The failure to provide a narrative and a chronology is in itself a powerful statement about both narrative and chronology, since the implication is that Native peoples have changed little over time and remain rooted to the lands where, it is implied, they originated.

To study Indian history is to study one’s ancestors, who are ultimately one with the land. In fact, any acquaintance with Native American history shows population groups emerging and disappearing over time, merging with more powerful groups, and often moving far from their original homes. Nor, of course, do we hear any reference to anthropological theories that Native peoples originated elsewhere, that they came from Asia, or even (the latest heresy) that the Americas were first populated by European hunters skirting the Atlantic ice sheets in their skin boats.

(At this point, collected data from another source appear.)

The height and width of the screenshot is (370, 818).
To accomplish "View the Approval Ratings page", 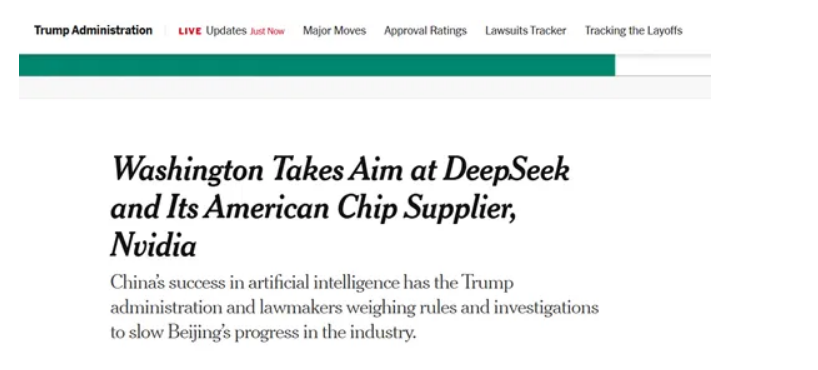I will pyautogui.click(x=425, y=31).
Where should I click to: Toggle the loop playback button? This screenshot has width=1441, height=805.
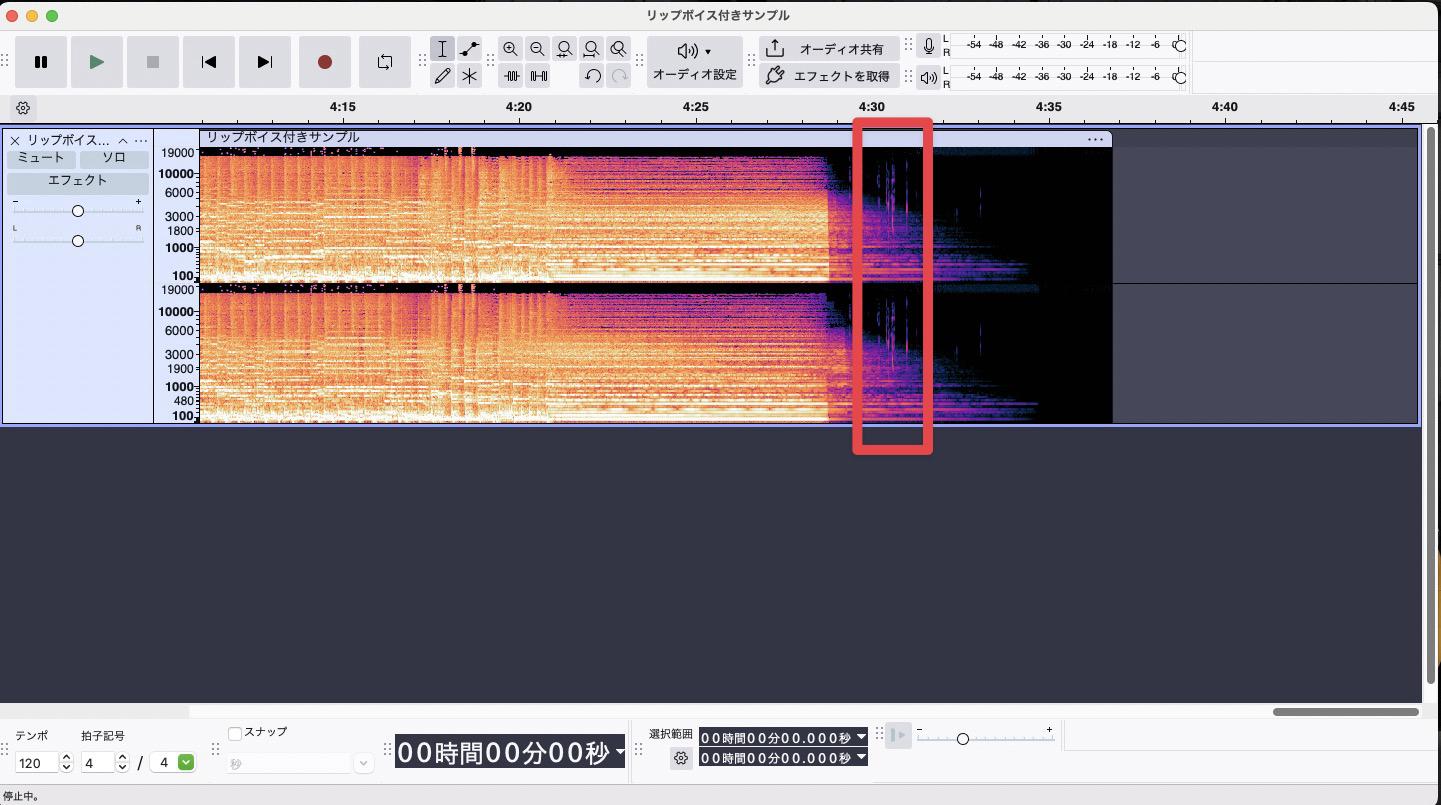pos(385,62)
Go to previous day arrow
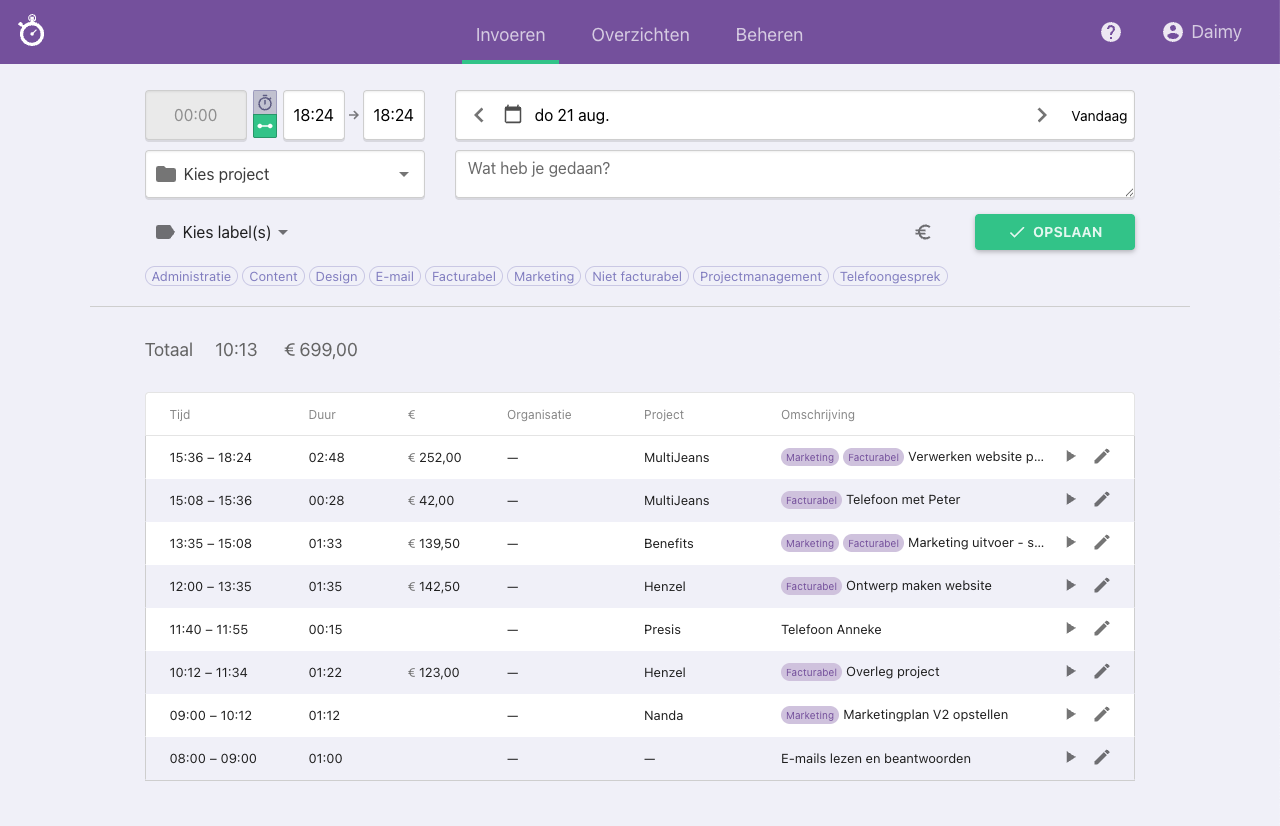The image size is (1280, 826). click(479, 115)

For the National Museum, all interpretations are equally subjective. Anthropologists tell their stories, the tribes tell theirs. Beliefs are beliefs, not facts. In its passionate desire to avoid imposing a Western framework upon the material, Museum authorities themselves exemplify a profoundly Western theory of the past, namely a postmodernism that rejects all master narratives. In trying to avoid the academic Euro-American mold, the museum proclaims itself absolutely a product of American academic theory, as much a child of its time as the great world’s expositions were in their day.

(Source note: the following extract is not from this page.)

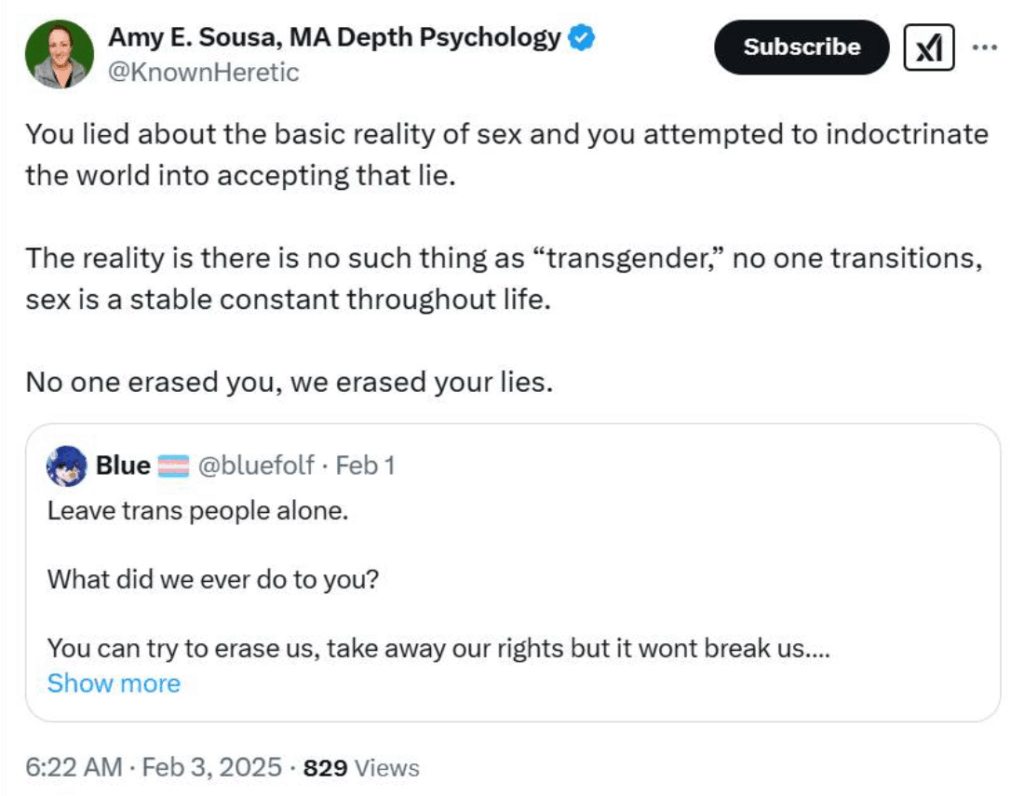
Task: Open the @KnownHeretic handle link
Action: coord(203,72)
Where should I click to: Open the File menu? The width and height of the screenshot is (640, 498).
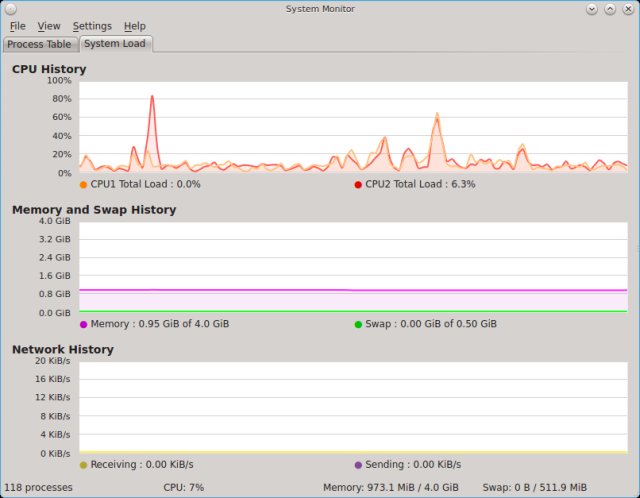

Not surprisingly, Christianity fares poorly in this post-colonial context. One component of “Our Peoples” focuses on “God’s Work,” and explores “churches as instruments of dispossession and resistance” (the relevant cases are immediately adjacent to the display describing how guns filled exactly the same historical roles). We see a hundred Bibles in 70 or so Native tongues—none, of course, explained or labeled—and are told, accurately enough, how Indian conversions were “a story not only of choice but also of adaptation, destruction, resistance and survivance.” The exhibit sympathetically depicts a few of the syncretistic Native movements that drew on Christianity, including the Ghost Dance and the Indian Shakers, stressing prophetic, apocalyptic and messianic themes. What is missing, though, is the innovative and creative process of cultural adaptation that has so often marked the Native response to European Christianity, and which has so many parallels to the remaking of the religion in contemporary Africa and Asia. From the museum account, we would never guess that across both North and South America today, Pentecostalism challenges older established churches for the souls of tens of millions of Native people.

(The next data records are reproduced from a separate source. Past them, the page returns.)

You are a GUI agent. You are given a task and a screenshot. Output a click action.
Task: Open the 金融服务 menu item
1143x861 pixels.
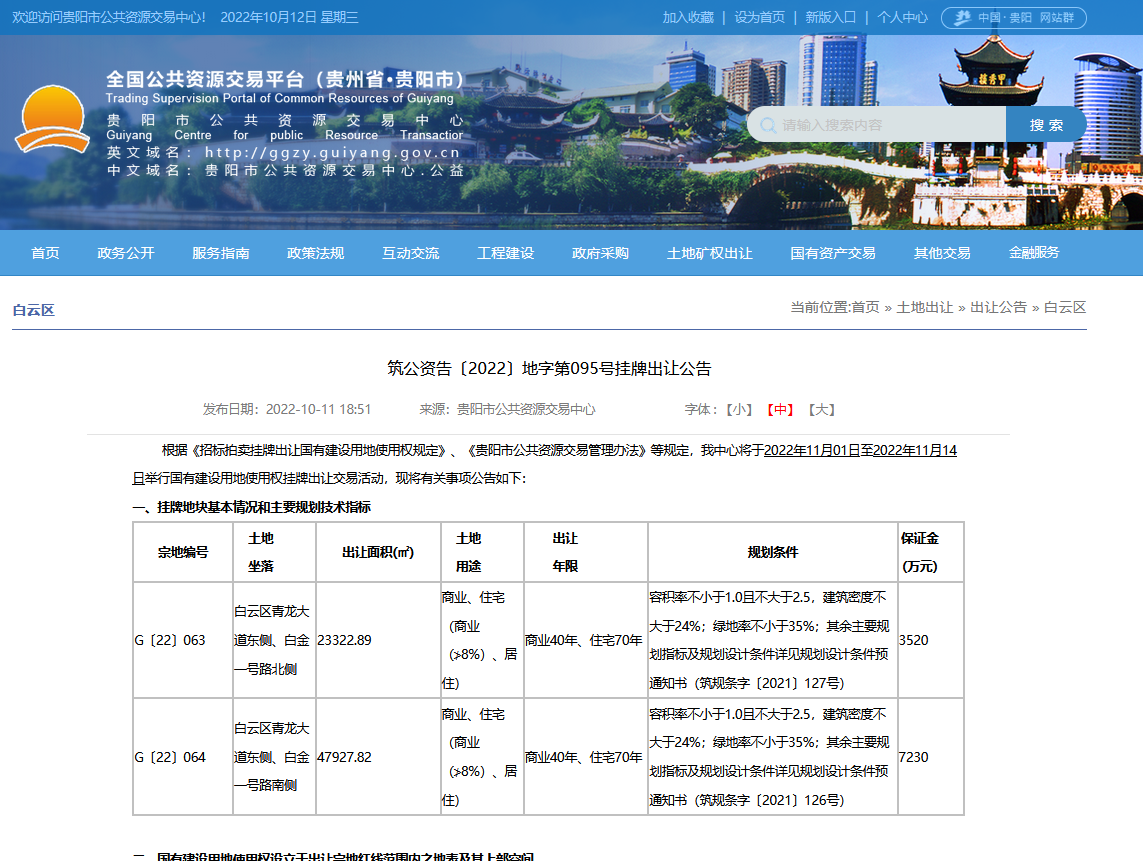click(x=1034, y=253)
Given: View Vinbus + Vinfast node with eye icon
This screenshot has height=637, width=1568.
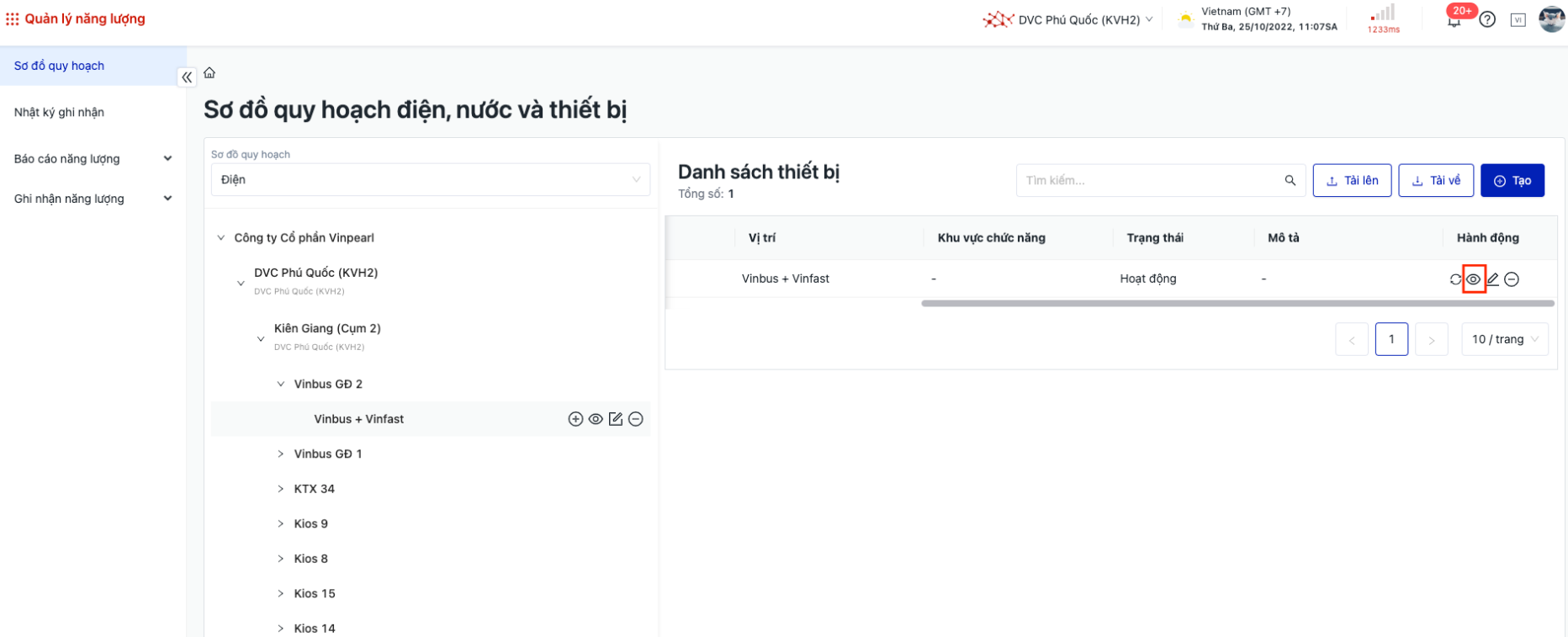Looking at the screenshot, I should coord(596,419).
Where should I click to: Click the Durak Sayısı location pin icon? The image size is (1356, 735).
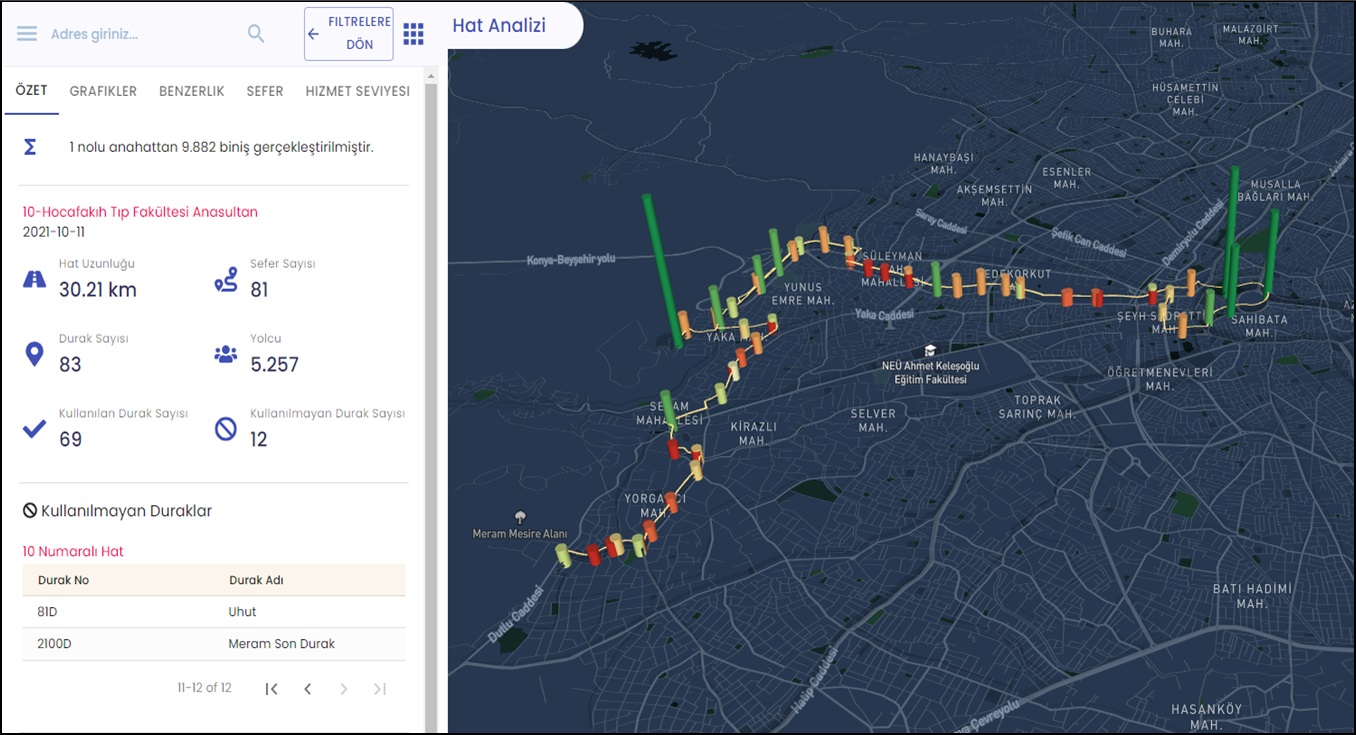pyautogui.click(x=35, y=354)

Just to take one individual example: think of the Lakota Black Elk, widely regarded as one of the great visionaries and spiritual leaders of North America. The classic book Black Elk Speaks brought his visions to a global audience, yet most of his readers are still unfamiliar with the profoundly Christian and Catholic cast of his later career, or his daring attempt to integrate traditional spiritual symbols into his church’s seven sacraments. That story is not presented in the National Museum. Nor are most of the obvious heroes and heroines of Native history; nor indeed is most of that history.

One can certainly understand why the National Museum resists portraying the Native experience as solely historical or anthropological; but in the process, it leaves out a very large part of an often heroic story.